Berpotensi Tekan Saham
Dampak keluarnya saham dari indeks MSCI juga dinilai tidak dapat dianggap remeh. Dana pasif maupun investor institusi yang menggunakan indeks sebagai benchmark akan melakukan penyesuaian portofolio ketika terjadi perubahan komposisi indeks.
Tekanan jual berpotensi semakin besar apabila likuiditas saham relatif tipis. Terlebih, investor asing sepanjang tahun masih mencatatkan net sell besar. Dalam kondisi tersebut, keluarnya sejumlah saham Indonesia dari indeks global berpotensi memperburuk persepsi investor sekaligus membuat aliran dana asing menjadi semakin selektif.
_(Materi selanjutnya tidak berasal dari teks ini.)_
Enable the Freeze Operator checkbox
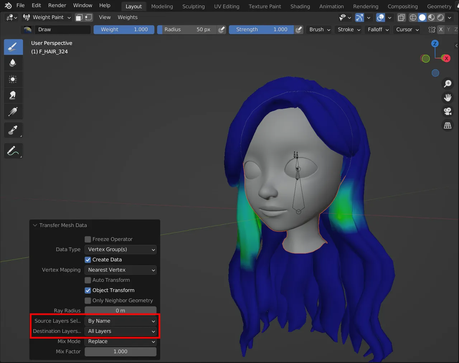This screenshot has height=363, width=459. 88,239
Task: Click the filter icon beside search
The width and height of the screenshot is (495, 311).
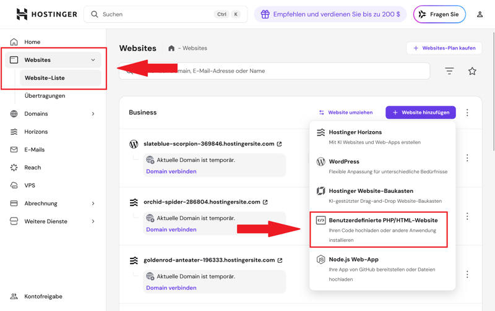Action: click(449, 71)
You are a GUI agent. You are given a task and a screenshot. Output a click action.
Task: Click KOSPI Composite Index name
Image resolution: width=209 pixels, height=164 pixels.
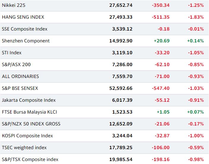(x=28, y=136)
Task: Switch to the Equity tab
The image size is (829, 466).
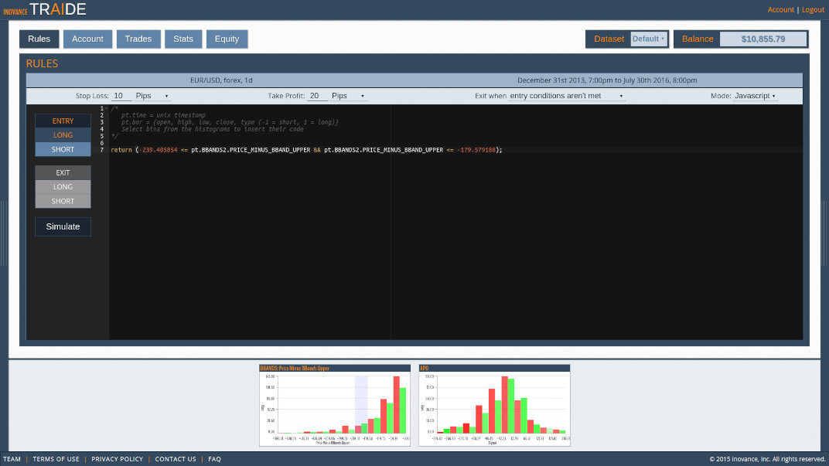Action: [227, 39]
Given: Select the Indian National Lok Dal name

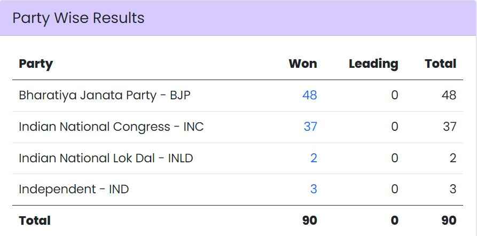Looking at the screenshot, I should [x=106, y=158].
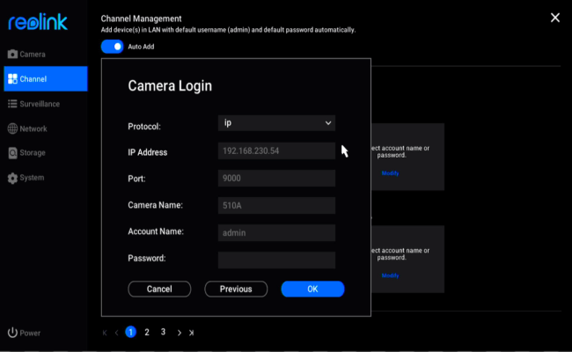Click the Reolink logo
The image size is (572, 352).
click(x=38, y=21)
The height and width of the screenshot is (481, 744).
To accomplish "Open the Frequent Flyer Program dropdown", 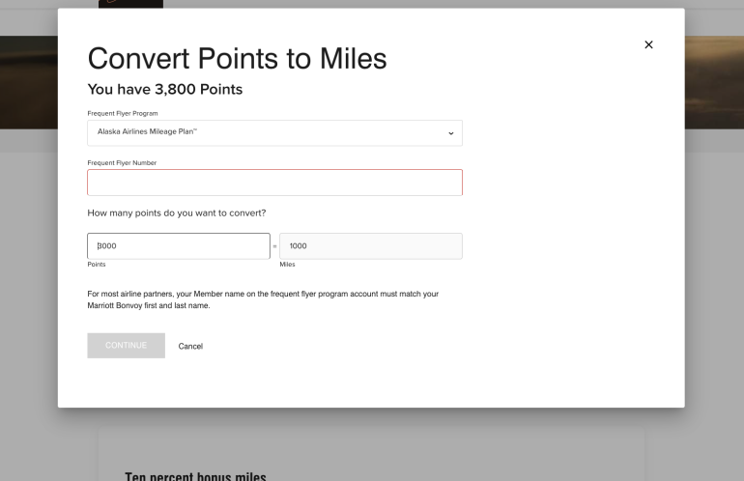I will point(274,132).
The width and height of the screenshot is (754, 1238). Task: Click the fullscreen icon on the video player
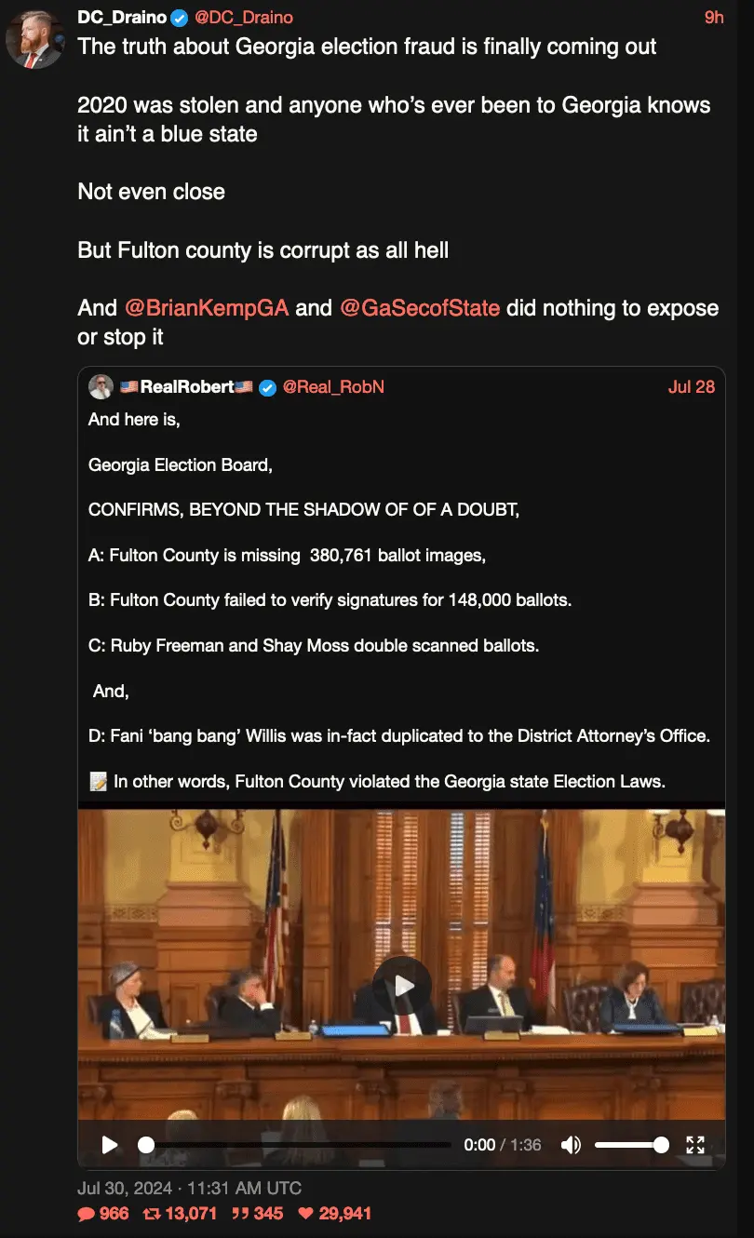(x=695, y=1145)

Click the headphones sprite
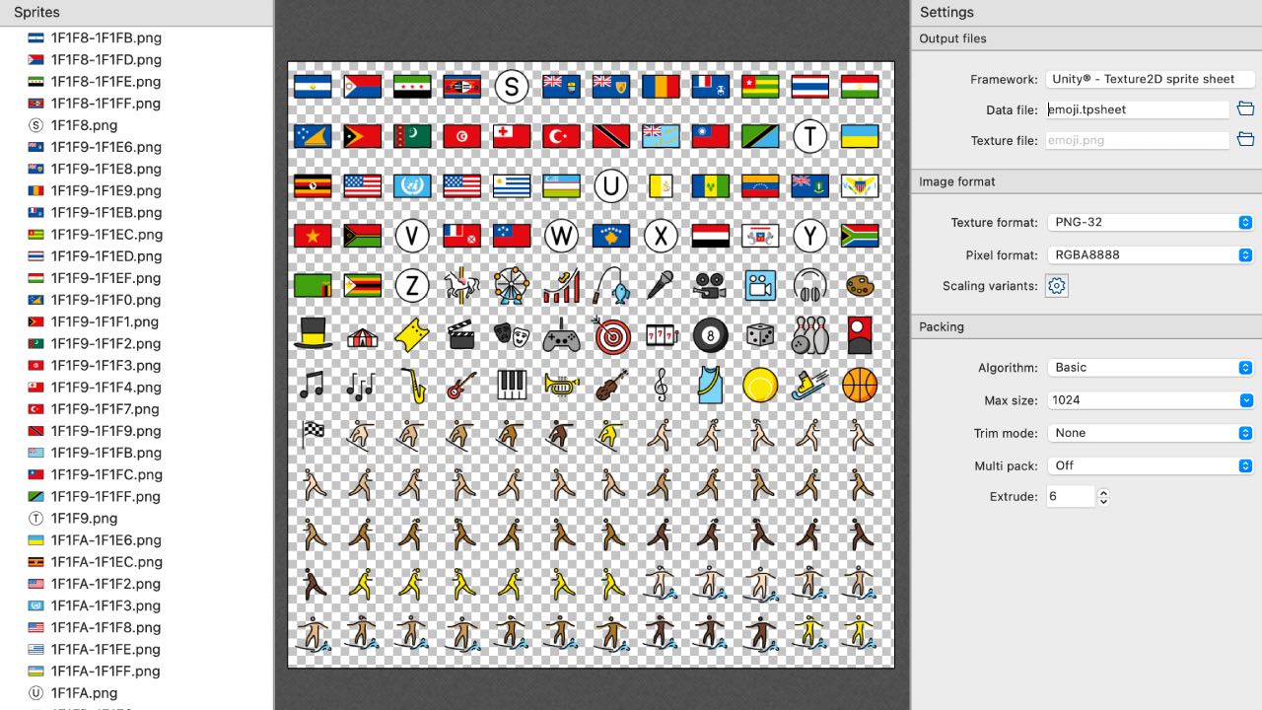(x=809, y=286)
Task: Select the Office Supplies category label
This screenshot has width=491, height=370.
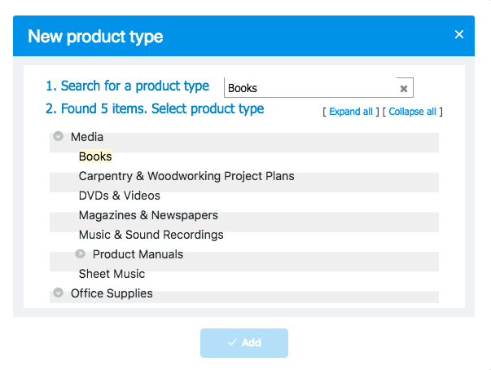Action: click(x=112, y=293)
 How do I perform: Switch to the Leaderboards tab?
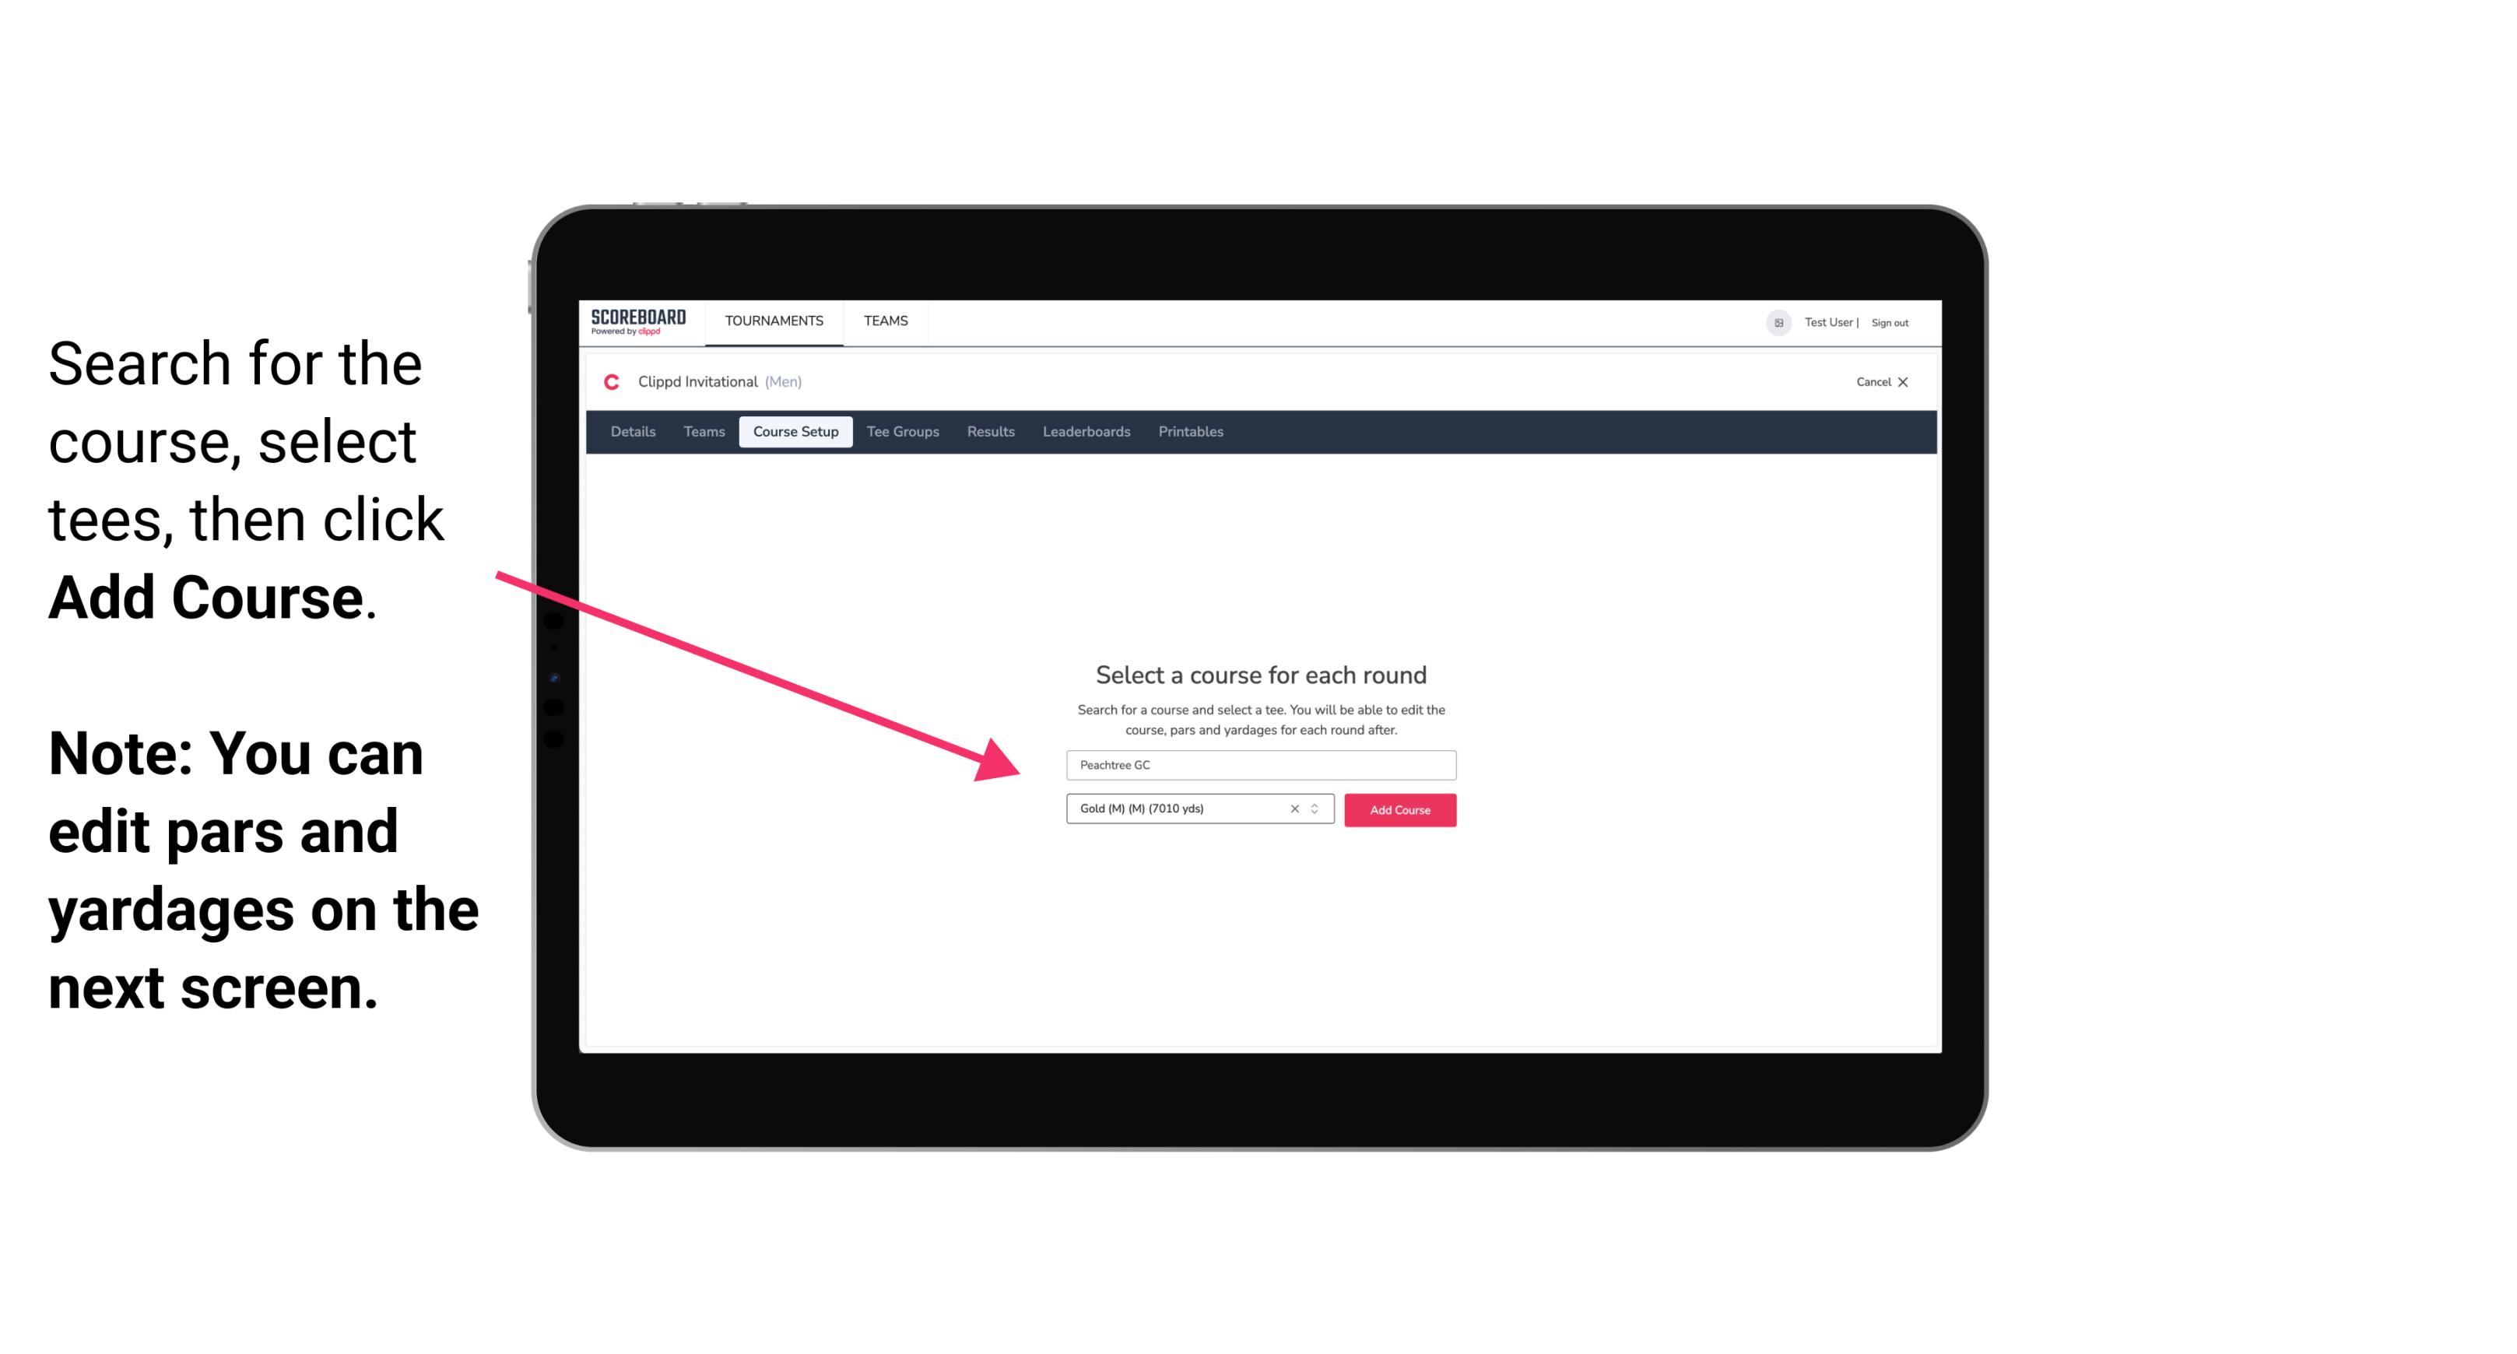1085,432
“Masalahnya, ini bukan hanya cerita GOTO dan CPIN. Ketika dalam satu review MSCI terdapat beberapa saham Indonesia yang keluar dari berbagai indeks, pertanyaannya harus diarahkan kepada kualitas ekosistem pasar modal secara keseluruhan,” ungkap Hendra.
Hendra mempertanyakan kemampuan pertumbuhan investor domestik dalam menciptakan kedalaman likuiditas pasar. Selain itu, ketergantungan pasar terhadap transaksi jangka pendek dan konsentrasi perdagangan pada segelintir saham juga perlu menjadi perhatian.
Baca Juga
Paradoks Bursa Saham Indonesia: Laba Emiten Naik, IHSG Terpuruk
Menurut dia, perlu dipertanyakan mengapa semakin sulit bagi saham Indonesia untuk mempertahankan posisi sebagai saham yang investable bagi investor global. Pertanyaan lainnya, apakah pertumbuhan jumlah investor domestik sudah benar-benar mampu menciptakan likuiditas yang dalam, atau pasar masih terlalu bergantung pada transaksi jangka pendek dan terkonsentrasi pada segelintir saham.
Hendra juga menilai kondisi tersebut menjadi kritik terhadap strategi pengembangan pasar modal yang terlalu berorientasi pada supply side. “Menambah emiten, menerbitkan produk baru dan memperbesar jumlah perusahaan tercatat memang penting, tetapi percuma jika tidak diikuti pertumbuhan demand dan likuiditas. Pasar modal tidak cukup hanya memiliki banyak saham. Yang dibutuhkan adalah banyak saham yang benar-benar aktif diperdagangkan, memiliki free float yang sehat, tata kelola yang kredibel dan mampu menyerap transaksi investor institusi dalam skala besar,” terang dia.
Oleh karena itu, regulator dan BEI dinilai perlu melihat likuiditas sebagai bagian dari kualitas pasar, bukan sekadar persoalan teknis perdagangan.
Indonesia Tetap Emerging Market
Di sisi lain, Annual Country Review MSCI perlu dipahami secara tepat. Tidak terdapat perubahan terhadap daftar negara Emerging Markets dalam MSCI Frontier Emerging Markets Index.
Baca Juga
IHSG Berpeluang Lanjutkan Rebound, Shaam HRTA hingga DSSA Direkomendasikan Beli
Dengan demikian, keputusan tersebut tidak berarti Indonesia turun kelas menjadi frontier market. Yang berubah adalah komposisi saham Indonesia dalam indeks MSCI. Karena itu, evaluasi terhadap keputusan tersebut seharusnya lebih diarahkan pada kualitas saham dan kedalaman pasar, bukan status Indonesia sebagai sebuah negara. Hendra menilai keluarnya GOTO dari MSCI Global Standard seharusnya menjadi momentum untuk mengevaluasi kualitas pasar modal Indonesia secara lebih menyeluruh.
Menurutnya, kenaikan IHSG maupun pertumbuhan jumlah investor belum cukup menjadi ukuran keberhasilan pasar modal. Pengembangan pasar modal tidak seharusnya hanya mengejar pertambahan jumlah emiten dan produk baru, tetapi juga memastikan kualitas pasar tetap terjaga.
“Jangan sampai kita terlalu sibuk mengejar jumlah emiten dan produk baru, tetapi justru kehilangan kualitas pasar. Karena bagi investor global, pasar yang besar belum tentu menarik. Pasar yang likuid, transparan, dalam dan investable-lah yang menjadi tujuan,” tegasnya.